After all, my mother needed to pay attention to herself, too, did she not? She needed to look to the future and occasions she would inevitably get to spend with the rest of her family. Food— thinking about it, shopping for it, preparing it—provided a way for her to exert control over something when so much around her had been beyond her control. It was the happiness she allowed herself. In this backyard scrape, it was her candy.
The short market trips were also a way, I suppose, for her to fool death personally, to not let it follow her straight home from the hospice. She wanted to open and close car doors, enter and exit other buildings, walk up and down wide aisles, to ditch death randomly. She was superstitious like that.
In the months since my grandmother's death, my mother continues to cook. She shops for exceptional deals and brainstorms menu ideas. Her tears, however, no longer flavor the food.
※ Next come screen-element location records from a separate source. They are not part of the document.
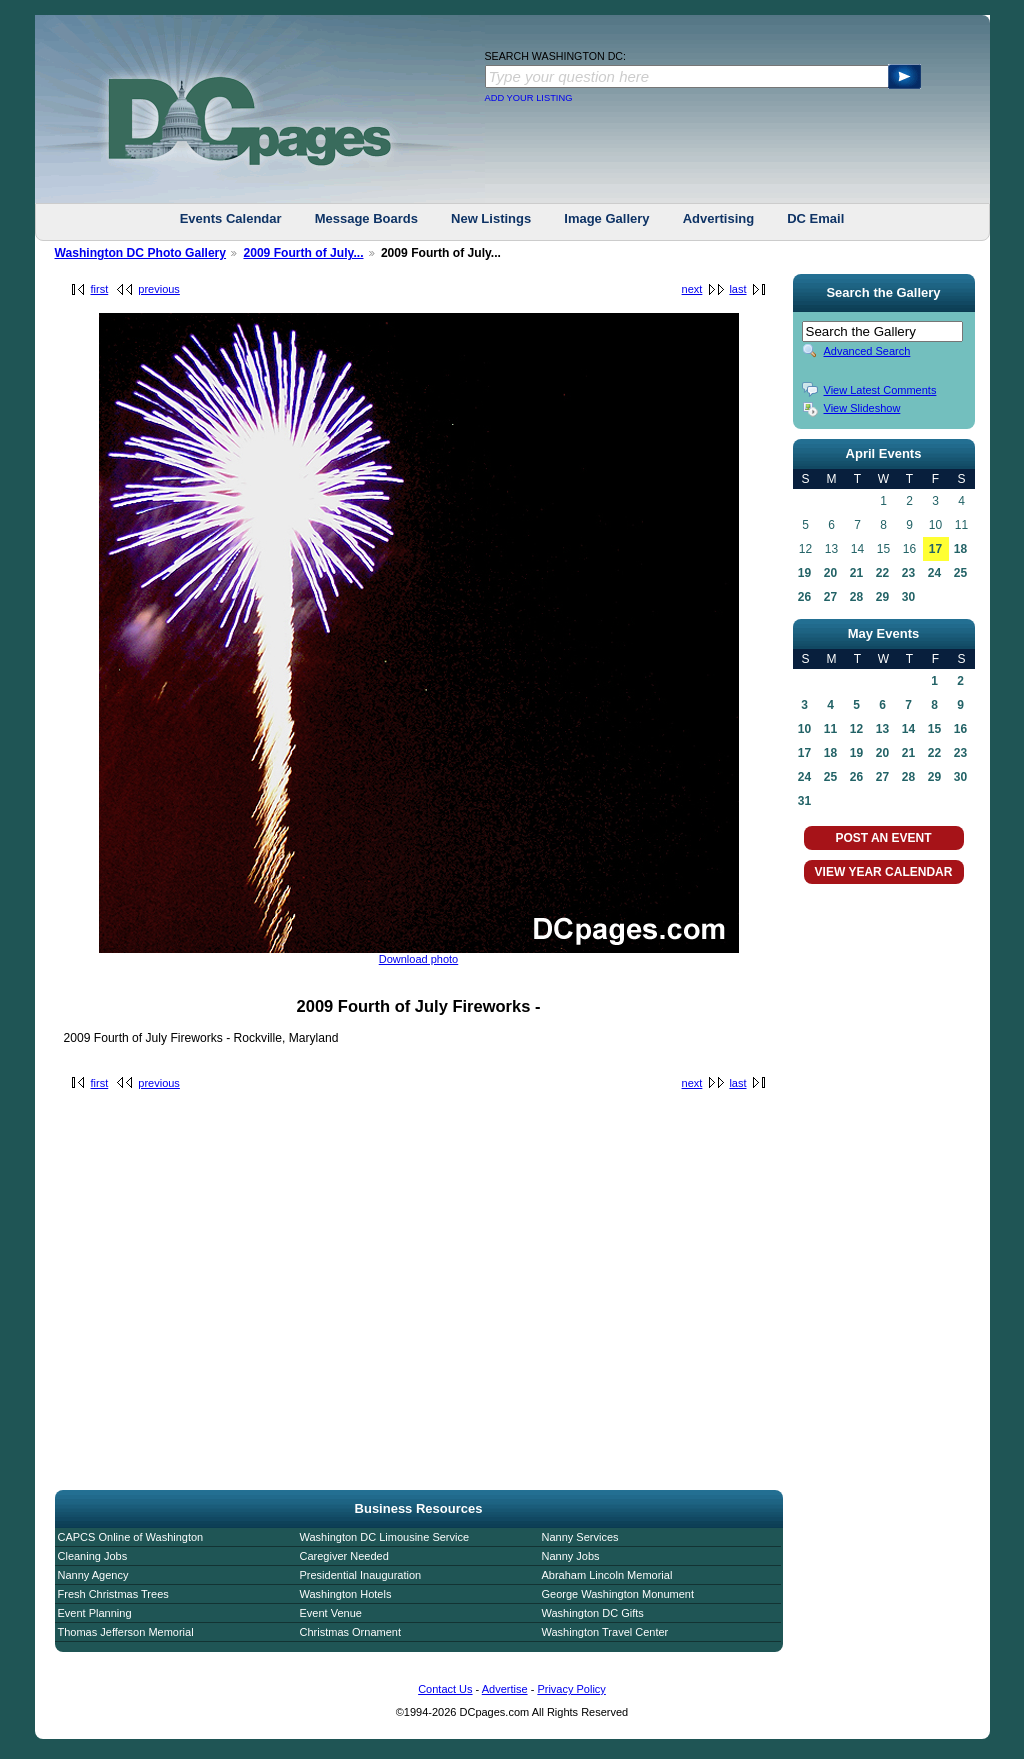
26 (804, 597)
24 (934, 573)
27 (830, 597)
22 (882, 573)
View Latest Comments (880, 390)
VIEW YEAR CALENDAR (884, 872)
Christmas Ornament (350, 1632)
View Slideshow (862, 408)
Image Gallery (606, 218)
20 (830, 573)
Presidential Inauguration (361, 1575)
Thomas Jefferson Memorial (126, 1632)
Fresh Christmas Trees (113, 1594)
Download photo (419, 959)
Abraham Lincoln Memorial (607, 1575)
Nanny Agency (93, 1575)
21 (856, 573)
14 (908, 729)
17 (935, 549)
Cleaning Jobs (93, 1556)
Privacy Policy (571, 1689)
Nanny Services (580, 1537)
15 (934, 729)
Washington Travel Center (605, 1632)
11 (830, 729)
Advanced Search (867, 351)
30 (908, 597)
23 (908, 573)
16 (960, 729)
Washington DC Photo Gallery (141, 253)
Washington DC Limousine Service (385, 1537)
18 (960, 549)
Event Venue (331, 1613)
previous (159, 289)
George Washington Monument (618, 1594)
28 (856, 597)
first (100, 289)
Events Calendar (231, 218)
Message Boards (366, 218)
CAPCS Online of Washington (131, 1537)
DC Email (815, 218)
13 (882, 729)
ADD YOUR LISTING (529, 98)
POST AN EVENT (883, 838)
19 (804, 573)
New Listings (491, 218)
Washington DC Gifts (593, 1613)
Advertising (719, 218)
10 (804, 729)
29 (882, 597)
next (692, 289)
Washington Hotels (346, 1594)
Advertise (505, 1689)
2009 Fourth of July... (303, 253)
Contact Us (445, 1689)
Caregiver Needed (344, 1556)
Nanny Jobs (571, 1556)
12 (856, 729)
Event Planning (95, 1613)
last (737, 289)
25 (960, 573)
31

She tells me about a visit with a friend to their neighborhood Lucky for 99-cent eggs. She wanted to limit herself to a couple of cartons. Her friend, however, dismissed the restraint.
"The people in the store know us," the woman said in Cantonese. "They see us all the time anyway. They know we're greedy. It doesn't matter how much we buy or don't buy." They shrugged, gathered four or five cartons each and headed to the register.
With joy I have not seen in a while, my mother tells me of the day she spent with a nephew from New Jersey. During a last-minute business trip to California, he made it a point to invite her out to eat. In San Francisco, they came across a Chinese buffet. Though inexpensive, the food they spotted on people's plates seemed unappealing.
He placed his hand on my mother's back and guided her away from the entrance of the restaurant. "The two of us," her nephew said, gently and genuinely, "let's go eat something better. You and I, we deserve something better." She agreed.
My mother tells me these stories, peppered with humor, irony, and insight, one night over dinner. I listen and laugh.